The interest rate on our Term Loan is determined quarterly based on the 3-month SOFR rate, subject to a floor of 1.5%. As of September 30,
2023, the interest rate on our Term Loan was 12.3%. A 100 basis point change in SOFR, to the extent that such change would not cause SOFR to be below the 1.5% floor, would change our interest expense by $0.5 million on an annualized basis.
During the three and nine months ended September 30, 2023, we incurred $0.4 million and $1.3 million in incremental interest expense compared to the equivalent periods in the prior year resulting from increases in the relevant reference rate during the intervening period.

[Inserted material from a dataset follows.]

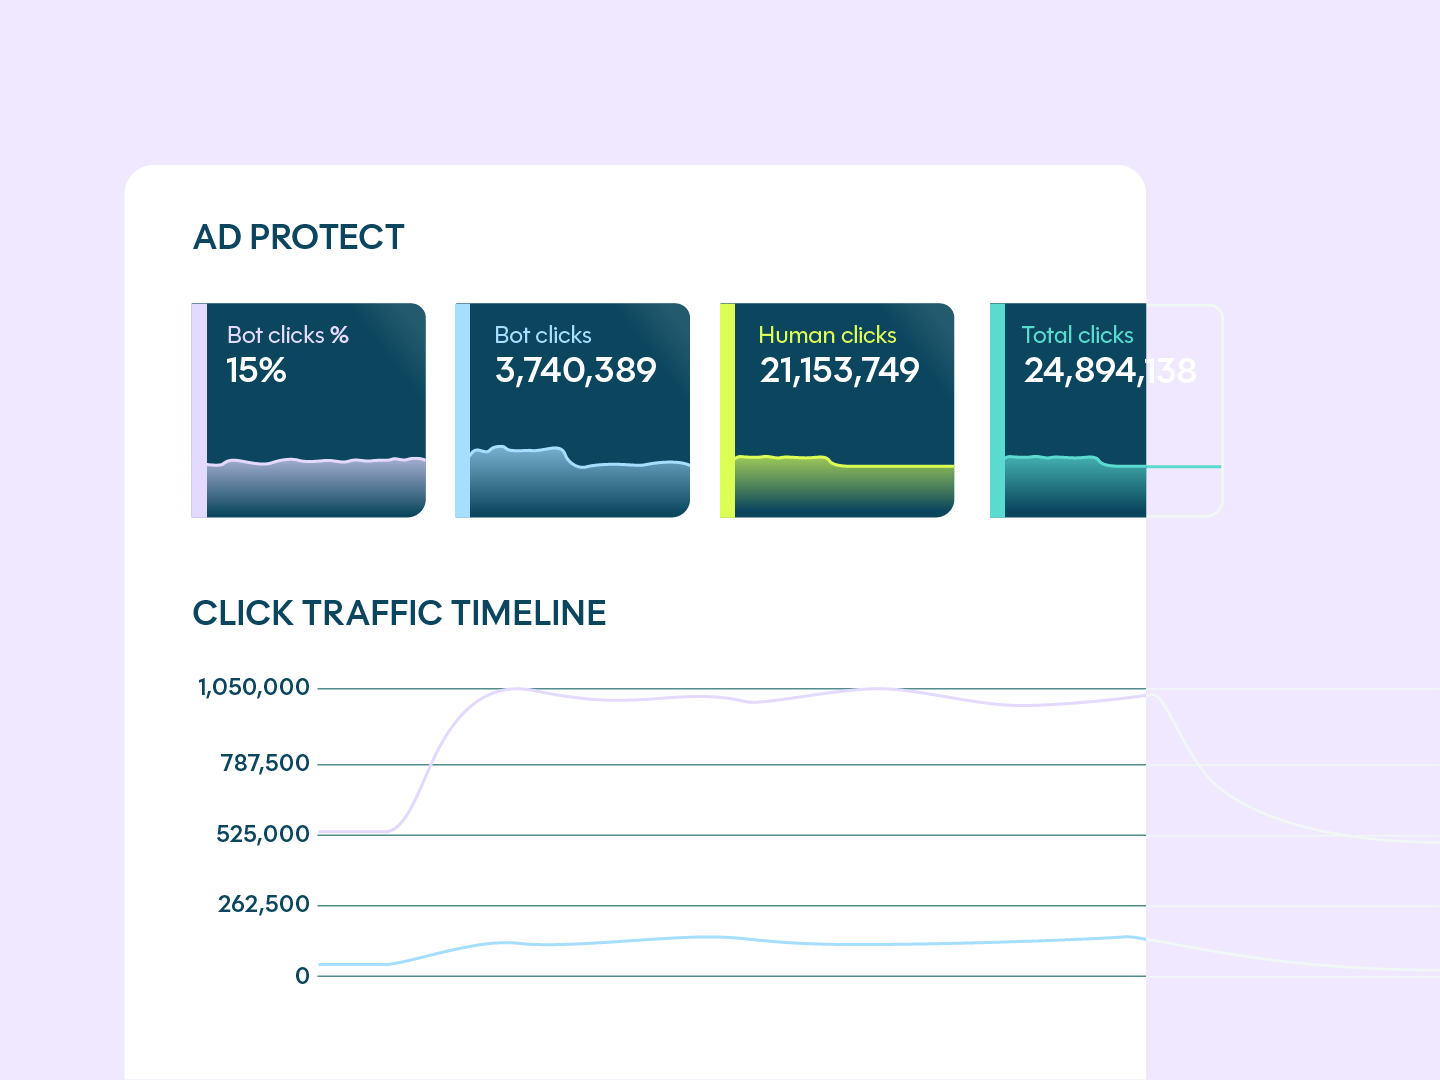Click the 0 axis label
Viewport: 1440px width, 1080px height.
[302, 976]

Item 4. Controls and Procedures
Evaluation of Disclosure Controls and Procedures
Our management, with the participation
of our Chief Executive Officer and Chief Financial Officer, evaluated the effectiveness of our disclosure controls and procedures (as defined in Rule 13a-15(e) and 15d-15(e) of the Securities Exchange Act of 1934, as amended, or the Exchange Act) as of the end of the period covered by this report. Based on that evaluation, our Chief Executive Officer and Chief Financial Officer concluded that our disclosure controls and procedures as of the end of the period covered by this report were effective at a reasonable assurance level in ensuring that information required to be disclosed by us in reports that we file or submit under the Exchange Act (i) is recorded, processed, summarized and reported within the time periods specified in the SEC’s rules and forms and (ii) accumulated and communicated to management, including our Chief Executive Officer and Chief Financial Officer, as appropriate, to allow timely discussions regarding required disclosure. We believe that a control
system, no matter how well designed and operated, cannot provide absolute assurance that the objectives of the control system are met, and no evaluation of controls can provide absolute assurance that all control issues and instances of fraud, if any, within a company have been detected.

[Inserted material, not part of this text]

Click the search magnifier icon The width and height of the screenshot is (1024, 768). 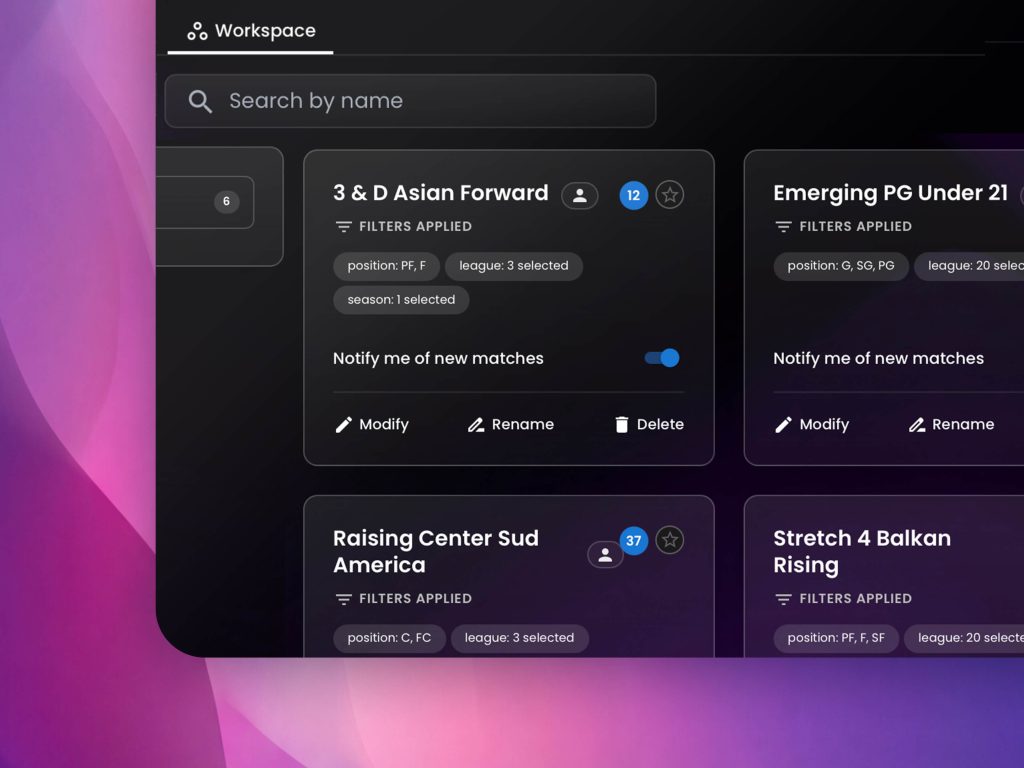(x=200, y=101)
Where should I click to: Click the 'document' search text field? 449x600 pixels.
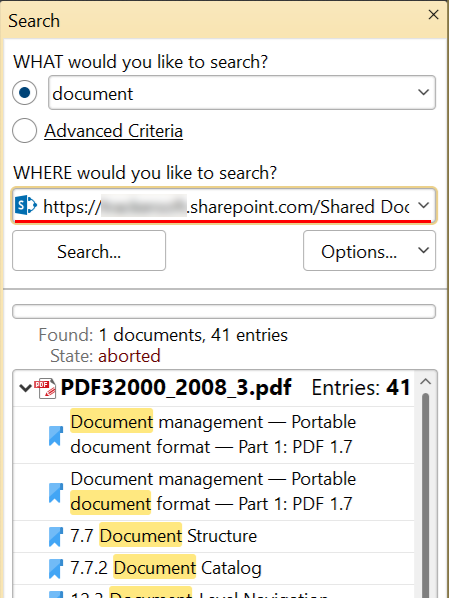[x=232, y=93]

Changes in Internal Control over Financial Reporting
There was no change in our internal control over financial reporting (as defined in Rule 13a-15(f) and 15d-15(f) of the Exchange Act) that occurred during the fiscal quarter ended September 30, 2023 that has materially affected, or is reasonably likely to materially affect, our internal control over financial reporting.
35
PART
II – OTHER INFORMATION
Item 1. Legal Proceedings
The Company and its subsidiaries are parties to numerous claims and lawsuits arising in the ordinary course of its business activities, some of which involve claims for substantial amounts. The ultimate outcome of these suits cannot be ascertained at this time. The description of our the Welker v. MiMedx, et. Al case contained in Note 13,
“Commitments and Contingencies,” to the unaudited condensed consolidated financial statements included in Part I, Item 1 of this Quarterly Report, is incorporated herein by reference.
Item 1A. Risk Factors
There have been no material changes to the Company’s risk factors included in its 2022 Form 10-K.
Item 2. Unregistered
Sales of Equity Securities and Use of Proceeds
(a) None.
(b) None.
(c) None.
Item 3. Defaults Upon Senior Securities
Not applicable.
Item 4. Mine Safety Disclosures
Not applicable.
Item 5. Other
Information
Insider trading arrangements and policies
During the three months ended September 30, 2023, no director or officer of the Company adopted or terminated a “Rule 10b5-1 trading arrangement” or “non-Rule 10b5-1 trading arrangement,” as each term is defined in Item 408(a) of Regulation S-K.
Pursuant to the requirements of the Securities Exchange Act of 1934, the registrant has duly caused this report to be signed on its behalf by the undersigned thereunto duly authorized.